▶ Task to complete: Take the line containing "Screen dimensions: 1125x644" and every line after it to the end of the records, and copy them exactly, excluding pictures.

#####

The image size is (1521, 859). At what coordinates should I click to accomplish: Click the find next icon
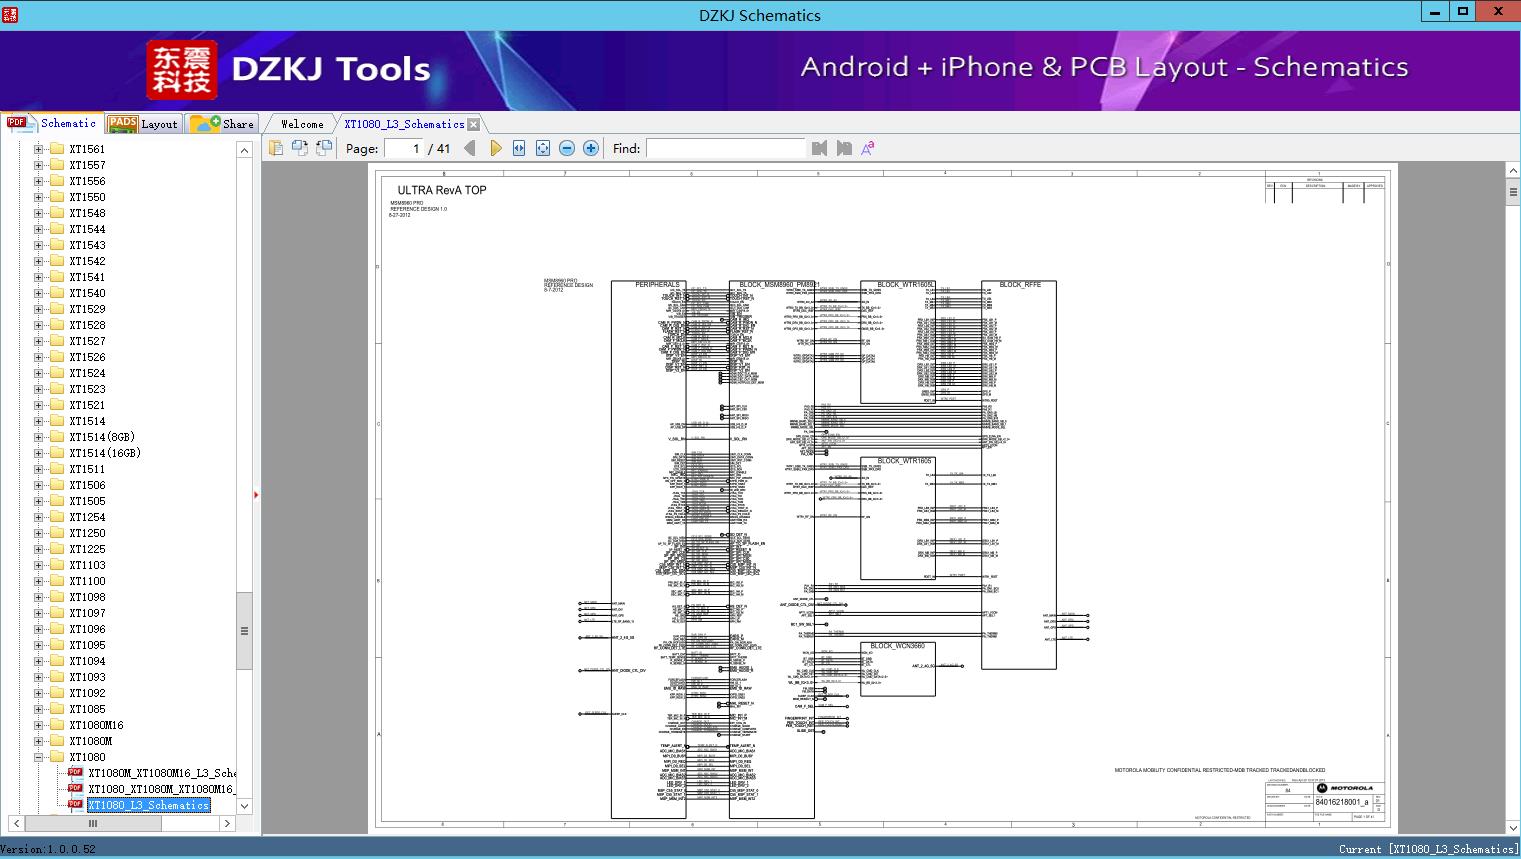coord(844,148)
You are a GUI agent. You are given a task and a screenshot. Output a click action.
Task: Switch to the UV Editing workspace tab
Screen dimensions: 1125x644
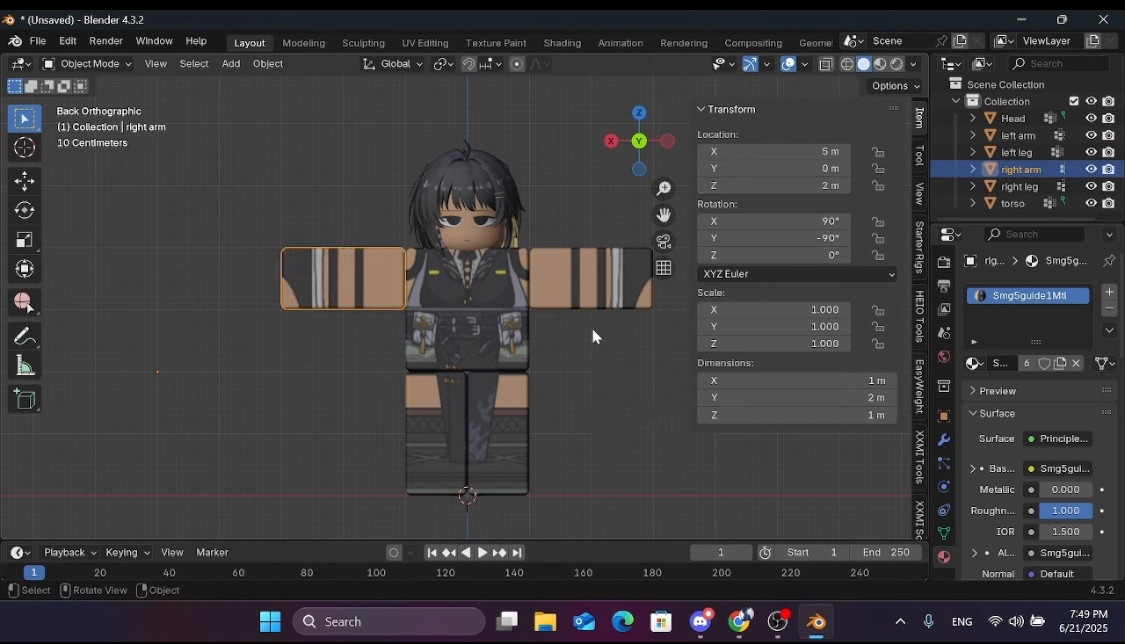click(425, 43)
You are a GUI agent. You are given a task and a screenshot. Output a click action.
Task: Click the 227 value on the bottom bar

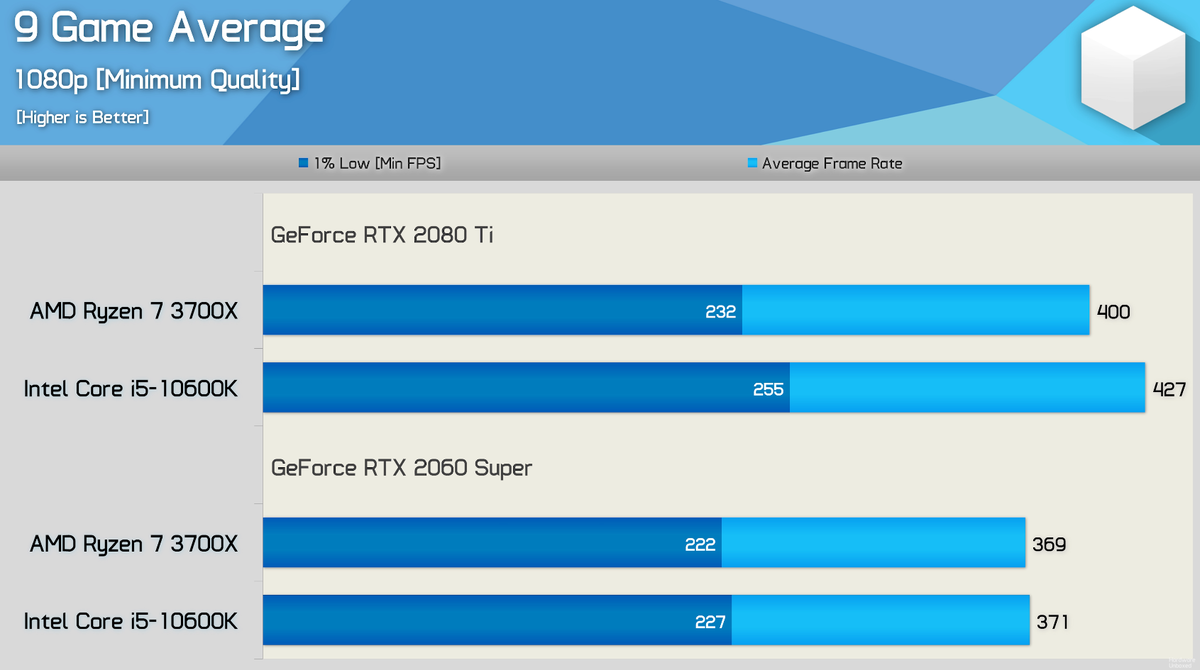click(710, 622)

#####

▶ Answer section:
Screen dimensions: 1125x644
click(425, 43)
You are a GUI agent. You are given a task and a screenshot. Output a click action.
Task: Click the 227 value on the bottom bar

click(710, 622)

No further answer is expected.